Человек перед лицом смерти
Шрифт:
То же стремление примирить традиции с современным табу на смерть воодушевляет и американских собственников кладбищ, например Форест-Лоун в Лос-Анджелесе. С одной стороны, кладбище остается тем, чем оно было в прошлом веке: мирное и поэтичное место, где покоятся усопшие и куда живые приходят их навестить, прекрасный парк, где гуляют, предаются размышлениям, общаются с природой. С другой стороны, кладбище стало местом жизни, где кипит разнообразная деятельность: это и музей, и коммерческий центр искусства и сувениров, место проведения всевозможных торжеств, в том числе крестин и свадеб.
Услуги таких «домов мертвых» и кладбищ дороги, и хорошо организованная американская индустрия смерти дает неплохую прибыль.

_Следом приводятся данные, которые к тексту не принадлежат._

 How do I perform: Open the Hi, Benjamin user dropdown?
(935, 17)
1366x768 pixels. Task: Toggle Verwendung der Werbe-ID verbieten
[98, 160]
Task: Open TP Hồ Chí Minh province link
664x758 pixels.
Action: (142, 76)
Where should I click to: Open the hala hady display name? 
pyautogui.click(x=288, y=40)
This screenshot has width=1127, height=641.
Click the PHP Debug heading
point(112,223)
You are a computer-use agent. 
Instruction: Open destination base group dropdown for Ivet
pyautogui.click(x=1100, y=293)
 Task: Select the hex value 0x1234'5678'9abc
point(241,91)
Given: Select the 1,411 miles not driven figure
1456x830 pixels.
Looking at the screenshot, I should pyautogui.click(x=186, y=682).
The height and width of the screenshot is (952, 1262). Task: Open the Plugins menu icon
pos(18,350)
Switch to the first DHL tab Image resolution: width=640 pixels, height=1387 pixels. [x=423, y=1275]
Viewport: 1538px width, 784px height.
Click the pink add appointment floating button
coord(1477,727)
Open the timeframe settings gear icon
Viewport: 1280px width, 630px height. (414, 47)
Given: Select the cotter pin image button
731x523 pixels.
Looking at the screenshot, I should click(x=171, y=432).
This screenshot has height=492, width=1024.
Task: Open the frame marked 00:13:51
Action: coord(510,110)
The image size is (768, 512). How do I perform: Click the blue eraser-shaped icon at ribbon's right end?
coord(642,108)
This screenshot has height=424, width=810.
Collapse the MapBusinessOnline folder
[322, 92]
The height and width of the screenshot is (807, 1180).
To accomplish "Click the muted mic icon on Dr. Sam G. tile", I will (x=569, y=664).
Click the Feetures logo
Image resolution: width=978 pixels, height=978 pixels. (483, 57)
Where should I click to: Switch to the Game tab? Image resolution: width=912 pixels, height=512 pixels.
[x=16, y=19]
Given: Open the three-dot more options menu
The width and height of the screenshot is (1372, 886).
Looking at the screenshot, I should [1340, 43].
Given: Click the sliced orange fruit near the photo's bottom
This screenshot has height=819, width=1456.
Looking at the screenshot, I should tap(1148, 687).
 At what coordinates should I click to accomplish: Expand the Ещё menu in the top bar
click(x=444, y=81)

Сегодня такое положение дел вызывает немало нареканий, и не только в США. Владельцев похоронных бюро упрекают в эксплуатации человеческого горя, но также человеческого
Противники funeral directors в среде американской интеллигенции предлагают реформировать похоронные обряды таким образом, чтобы упростить их и подавить все традиционные пережитки, вдохновляясь английской моделью — самой радикальной версией перевернутой смерти. Рекомендуется расширить практику кремирования, свести похоронную церемонию к memorial service, когда друзья и близкие собираются вместе не у тела покойного, а совершенно отдельно, чтобы восхвалить его заслуги, утешить семью, предаться каким-либо философским размышлениям, в случае же необходимости — помолиться за душу усопшего.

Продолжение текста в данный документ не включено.